Jerod Mayo and Young Linebackers Lead Improved Patriots Defense

Jimmy KelleyCorrespondent ISeptember 20, 2012

Jerod Mayo was a Pro Bowl and first-team All-Pro Selection in 2010 and has made 21 tackles through two games.
Jerod Mayo was a Pro Bowl and first-team All-Pro Selection in 2010 and has made 21 tackles through two games.Frederick Breedon/Getty Images

The biggest knock on the New England Patriots in 2011 was that their defense couldn't stop anyone. On their way to the Super Bowl, the Pats offense overcame their 31st-ranked defense on a weekly basis by putting up enough points to get the win.

While that ranking did not tell the whole story—they ranked 15th in points per game—there was no denying that their shortcomings on defense were holding them back. The Patriots made a concerted effort in the draft to improve the defense and through two games, it looks as though those changes have taken hold.

Through two weeks of the 2012 season, the Patriots defense is ranked fourth in points allowed and second in yards allowed. While they may have played two weak offenses in Tennessee and Arizona, the proof of improvement is there and it is hard to ignore.

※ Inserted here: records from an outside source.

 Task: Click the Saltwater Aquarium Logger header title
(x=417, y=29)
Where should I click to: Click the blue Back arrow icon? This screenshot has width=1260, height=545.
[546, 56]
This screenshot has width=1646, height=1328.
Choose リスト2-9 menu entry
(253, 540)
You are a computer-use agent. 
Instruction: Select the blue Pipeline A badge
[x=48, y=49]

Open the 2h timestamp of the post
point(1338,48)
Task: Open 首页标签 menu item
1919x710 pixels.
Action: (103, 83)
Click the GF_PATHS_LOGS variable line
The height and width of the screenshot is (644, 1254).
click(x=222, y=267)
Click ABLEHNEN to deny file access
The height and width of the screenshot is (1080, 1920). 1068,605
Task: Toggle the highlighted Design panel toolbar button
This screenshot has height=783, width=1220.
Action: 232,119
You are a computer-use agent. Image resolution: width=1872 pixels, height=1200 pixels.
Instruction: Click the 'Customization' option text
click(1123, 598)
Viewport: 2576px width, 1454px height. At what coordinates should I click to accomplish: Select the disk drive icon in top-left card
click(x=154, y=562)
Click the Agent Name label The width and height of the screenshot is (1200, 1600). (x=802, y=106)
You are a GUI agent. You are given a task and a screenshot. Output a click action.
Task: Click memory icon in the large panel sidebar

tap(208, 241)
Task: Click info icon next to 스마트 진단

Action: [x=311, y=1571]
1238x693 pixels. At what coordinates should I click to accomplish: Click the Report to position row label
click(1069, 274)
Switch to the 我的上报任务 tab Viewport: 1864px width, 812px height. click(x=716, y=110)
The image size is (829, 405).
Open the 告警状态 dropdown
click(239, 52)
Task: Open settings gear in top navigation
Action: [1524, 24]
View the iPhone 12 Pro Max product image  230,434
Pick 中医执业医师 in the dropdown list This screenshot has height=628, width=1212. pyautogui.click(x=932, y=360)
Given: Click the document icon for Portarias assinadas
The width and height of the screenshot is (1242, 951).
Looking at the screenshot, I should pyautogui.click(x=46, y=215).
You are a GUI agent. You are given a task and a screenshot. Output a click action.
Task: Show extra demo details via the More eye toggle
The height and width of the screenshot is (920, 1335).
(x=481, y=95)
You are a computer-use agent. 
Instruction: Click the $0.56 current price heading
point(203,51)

One position that the Patriots have always made a commitment to on that side of the ball is the linebacker position. Players like Tedy Bruschi, Ted Johnson, Mike Vrabel, Roman Phifer and Roosevelt Colvin were centerpieces to the Patriots' defensive units during their three Super Bowl championship seasons. Since Bruschi's retirement and Vrabel's departure following the 2008 season, the linebacker position has been in need of some love.

Enter Jerod Mayo, Brandon Spikes and Dont'a Hightower.

Beginning in that 2008 season with Mayo, the Patriots have made an effort to draft players at the position who fit into what Bill Belichick likes to do defensively. Mayo made an instant impact playing alongside those veterans in 2008, earning AP Defensive Rookie of the Year with 98 solo tackles and 28 assists.

Since then, Mayo has had just one season approaching those numbers (he racked up 114 solo tackles en route to a Pro Bowl and first-team All-Pro honors in 2010), mostly because a lack of talent around him forced him to play more of a central role on defense as opposed to his preferred weak-side position.

Enter Brandon Spikes.

A crazy-talented, crazy-big middle linebacker from Florida, the two-time consensus All-American dropped to the Patriots in the second round of the 2010 draft. Spikes has been limited by off-field issues and injuries through two seasons, but when he's playing in the heart of that defense his talent consistently shines.

What makes Spikes so valuable is his ability to play that middle linebacker position, allowing Mayo to be a playmaker on the weak side. It is no coincidence that Spikes' rookie year in 2010 was also Mayo's best season as a pro.

With Spikes and Mayo set and healthy coming out of 2011, the strong-side position was all that was keeping this unit from being one of the best in the league.

Enter Dont'a Hightower.

A 2011 consensus All-American and two-time national champion from Alabama, didn't it almost make too much sense that Hightower fell to the Patriots at the 25th pick of the first round? At 6'4", 270 lbs., Hightower has been strong against the run and offers the Patriots the versatility to play as a down lineman.

As a unit, the linebackers have been the most productive members of what has become a top-flight defense. Mayo leads the way with 21 total tackles while Hightower has 10 tackles, a fumble recovery and a defensive touchdown. Spikes comes in at fifth on the team with eight tackles, but his hard-hitting style jarred the ball loose from the Cardinals' Ryan Williams on Sunday, setting up what probably should have been the game-winning field goal (cut to Patriots fans nodding their head woefully).

When talking about the Patriots in terms of best teams in the NFL, the defense has always held them back from being hailed as the league's No. 1 team. As long as these three men are in the front seven, that conversation has changed a bit.